Filippo Ciciliani (1757-1815) était chanteur soprano et a intégré le chœur pontifical en 1778. Son Veni Creator Spiritus est l'arrangement d'un hymne exécuté à la Pentecôte, et aussi « chanté lors de l’entrée en conclave à la chapelle Sixtine ». Pie VI en aurait été très impressionné lors de sa création en 1790. L'influence de Palestrina est évidente, même si ce motet fut composé presque deux siècles après sa mort (à la Chapelle Sixtine, les styles et les techniques tardaient à évoluer), quoique certaines de ses séquences harmoniques sont le signe de l'époque plus tardive. Les sept versets de l'hymne sont très différents: les second et dernier sont à trois temps rapide, au verset 3 le cantus firmus grégorien de l'hymne se fait entendre dans la partie basse, et au verset 4 Ciciliani s'inspire du texte (“Soutiens la faiblesse de notre corps / Par ton éternelle vigueur!”) pour s'adonner à un figuralisme évident.
Ercole, le père de Giuseppe Antonio Bernabei (1649-1732), avait été maestro de la Cappella Giulia avant de partir pour Munich, où Giuseppe Antonio a passé la plus grande partie de sa propre carrière. Son Ave Regina Cælorum à 7 voix est un tour de force polyphonique, avec trois canons plus une septième partie ad libitum. Les doubles parties identiques de soprane, alto et basse se suivent à une mesure d'écart, alors que les ténors chantent une 7e partie libre. Il fut publié dans le monumental Esemplare o sia Saggio Fondamentale Pratico, de Padre Martini, paru à Bologne entre 1774 et 1776, qui contient de multiples exemples de techniques de composition. Pas moins de sept œuvres dans le manuscrit de Mesplet furent recopiées de l'Esemplare. Ciciliani l'a sans doute obtenu pour approfondir sa propre technique, et pour transmettre un peu de son savoir à son nouvel ami français.

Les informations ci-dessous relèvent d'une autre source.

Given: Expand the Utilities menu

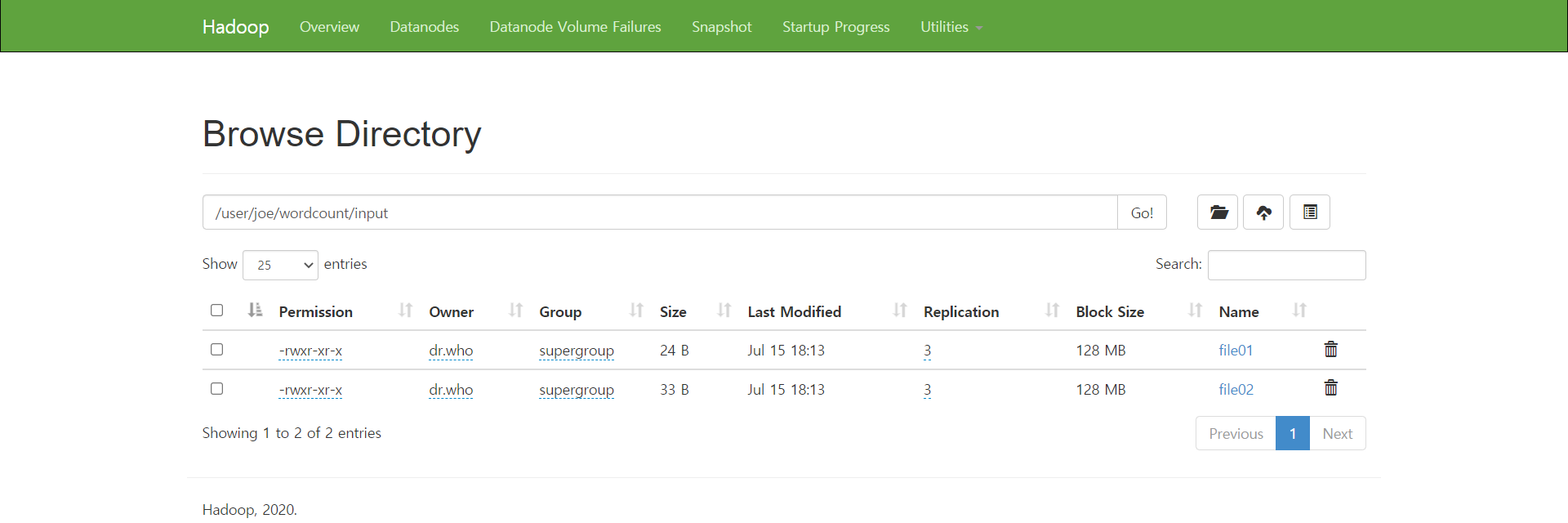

Il n'y avait pas d'instruments dans la Chapelle Sixtine, pas même d'orgues. Le chant était donc sans accompagnement – a cappella, ou alla cappella, sans doute une abréviation de alla cappella sistina – « comme dans la Chapelle Sixtine ». Notre programme est donc a capella, mais il est probable que le motet de Viadana Hodie nobis cœlorum Rex eût été accompagné par une basse continue jouée sur l'orgue dans un autre lieu, étant donné qu'en 1602 Viadana a été le premier à publier un volume de musique qui comprenait une basse continue. De plus le style de l'écriture musicale est très instrumental. Viadana fait partie de ces compositeurs connus de nos jours du nom de sa ville natale – il s'appelait en vérité Ludovico Grossi. De même, Giovanni Pierluigi est connu de nos jours par le nom de son lieu de naissance, la petite ville de Palestrina, à environ 40 km à l'est de Rome.